One of the questions people ask about the new user interface is "how much training is required to get up to speed?"

Well, our design goal was to require no training at all. From the earliest prototypes, we were trying to design an experience so that people could sit down in front of Office 2007 and be effective right away at getting their work done. One of the reasons we didn't go more radical on the overall design was that we wanted to make the product comfortable to use--after all, at the end of the day, it's still Microsoft Office.

Jensen's job, of course, is to promote Office 2007. What he says may be true for those who have never used Microsoft Office, but he left out a few things.

Those who will have the most difficulty adapting are the great masses of office workers who have learned how to perform a dozen or so common tasks in Excel or Word, and they do them day after day. These people, for the most part, will experience serious frustration. In many cases, these workers don't even look at the "big picture." Rather, their task is broken down into a series of very specific steps that they've learned over the years. What happens when those steps no longer work?

Another potential source of frustration is the "deprecated features." Anyone who has followed the betas of Office 2007 know that quite a few features have been removed. Other features seem to be missing, but they are still available if you take some additional steps and them to your Quick Access Toolbar. The typical user won't know this.

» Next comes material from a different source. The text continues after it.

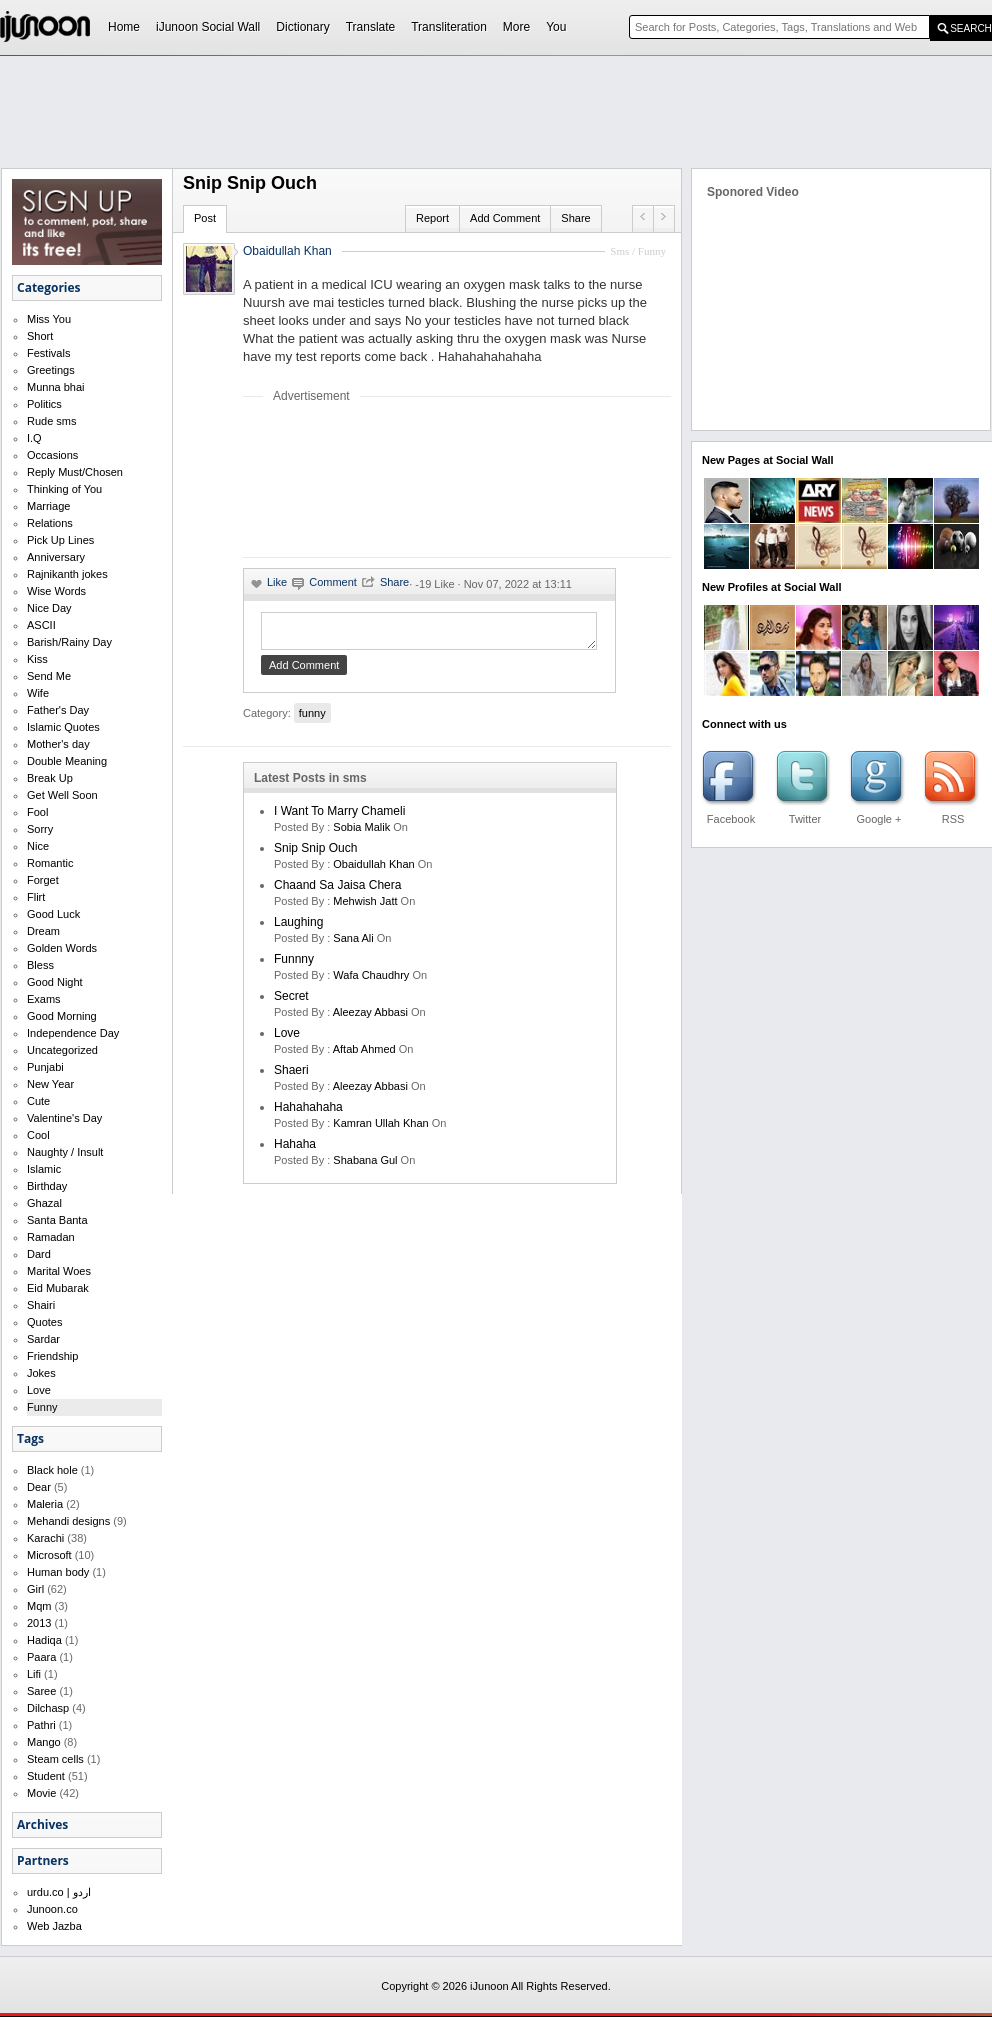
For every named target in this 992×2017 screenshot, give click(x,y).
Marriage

Another problem. There are millions of customized Office apps in use that use toolbars and/or custom menus. If you load such a file in Office 2007, your familiar menu modifications and toolbars do not appear. Well, they are still there, but the user must know to click the Add-Ins tab. Then, all of the toolbars and menu modifications are visible, stuffed into a single unorganized chunk. Toolbars are no longer free-floating, and you may need to do some serious scrolling to even find the toolbar button you're looking for. And once a toolbar is displayed, there's no way to hide it.

I may be wrong, but I think it's unlikely that many large companies are going to perform massive upgrades to Office 2007. Those that do will require training, regardless of what Microsoft says.

Are the new Office 2007 features worth the effort and frustration? For some, yes. For most, no.